● Task description
Count every line of these entries that holds the word "computer", and reply with the number only.

● Data for this exercise

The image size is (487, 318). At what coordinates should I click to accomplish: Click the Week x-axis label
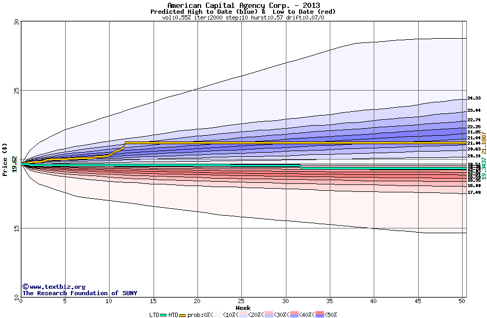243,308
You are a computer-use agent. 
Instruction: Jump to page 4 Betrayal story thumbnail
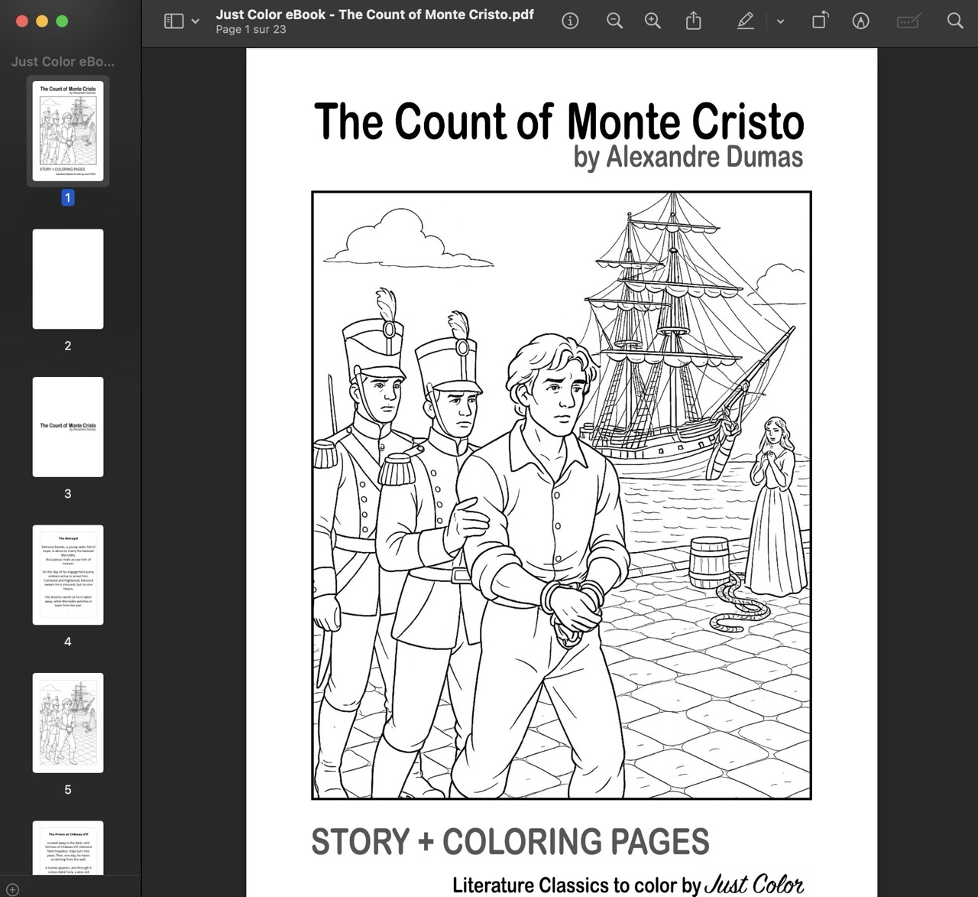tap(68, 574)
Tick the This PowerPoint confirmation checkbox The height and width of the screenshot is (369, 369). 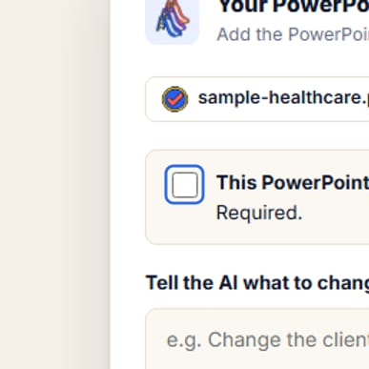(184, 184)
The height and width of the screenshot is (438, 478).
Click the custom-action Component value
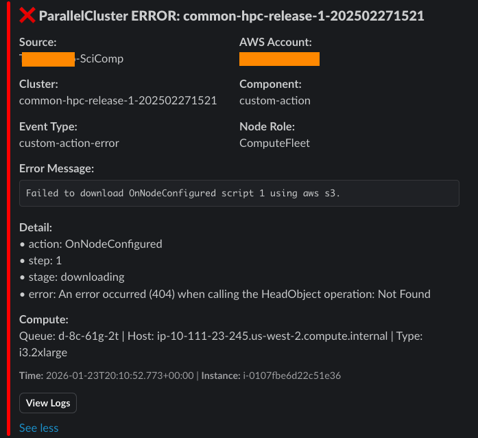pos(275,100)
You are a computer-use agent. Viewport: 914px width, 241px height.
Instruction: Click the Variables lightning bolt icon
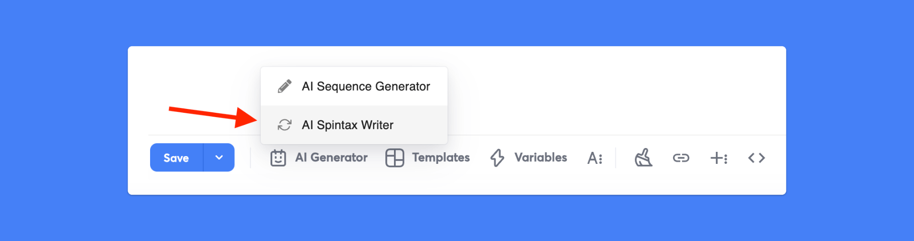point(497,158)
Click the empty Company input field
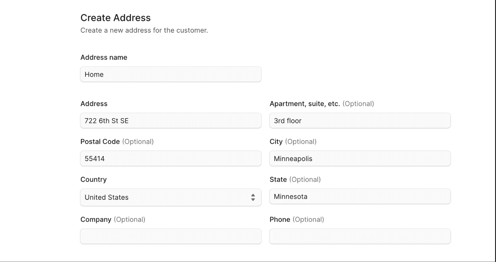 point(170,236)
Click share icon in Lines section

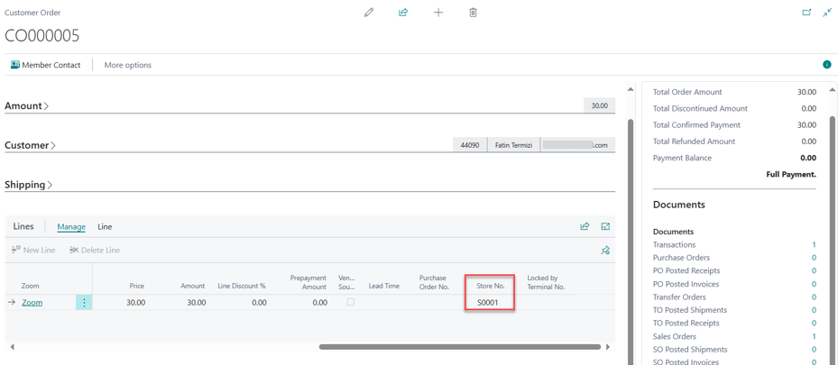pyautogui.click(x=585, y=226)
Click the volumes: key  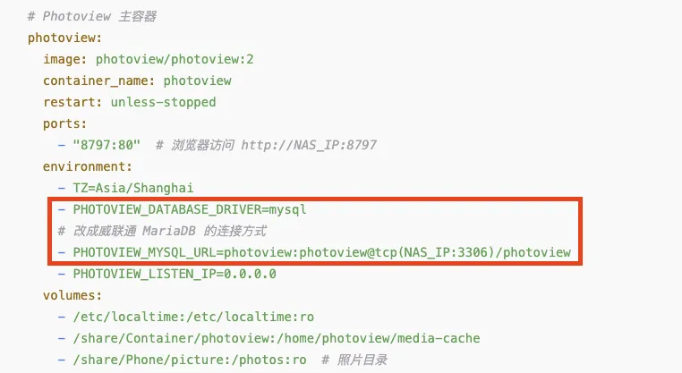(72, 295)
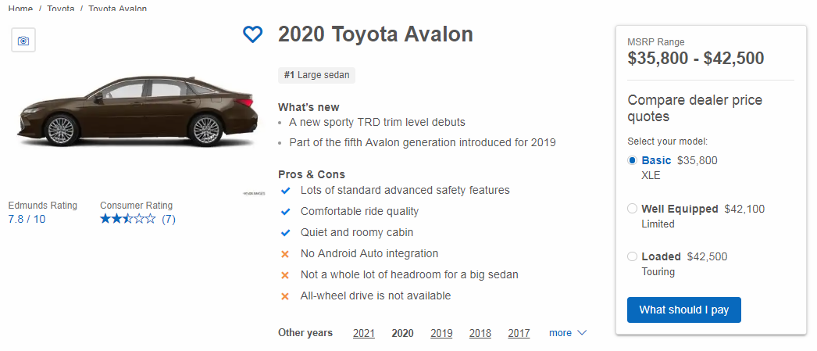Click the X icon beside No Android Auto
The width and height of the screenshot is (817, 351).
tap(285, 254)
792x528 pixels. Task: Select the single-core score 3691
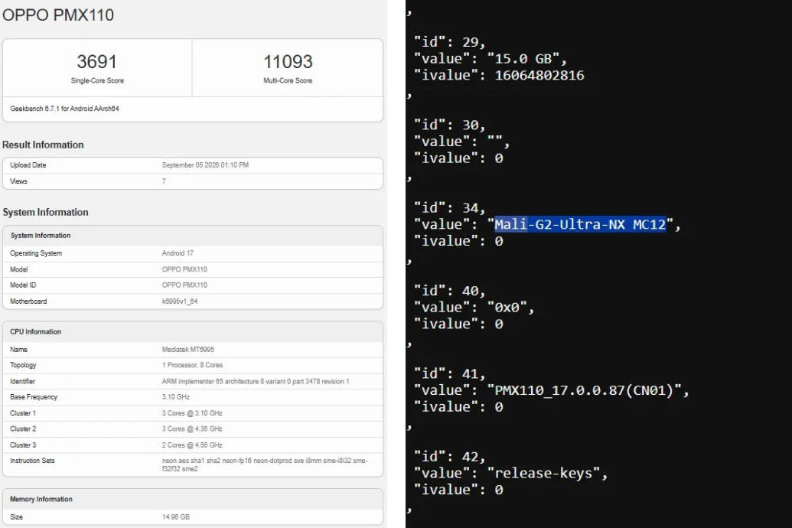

● Task result
2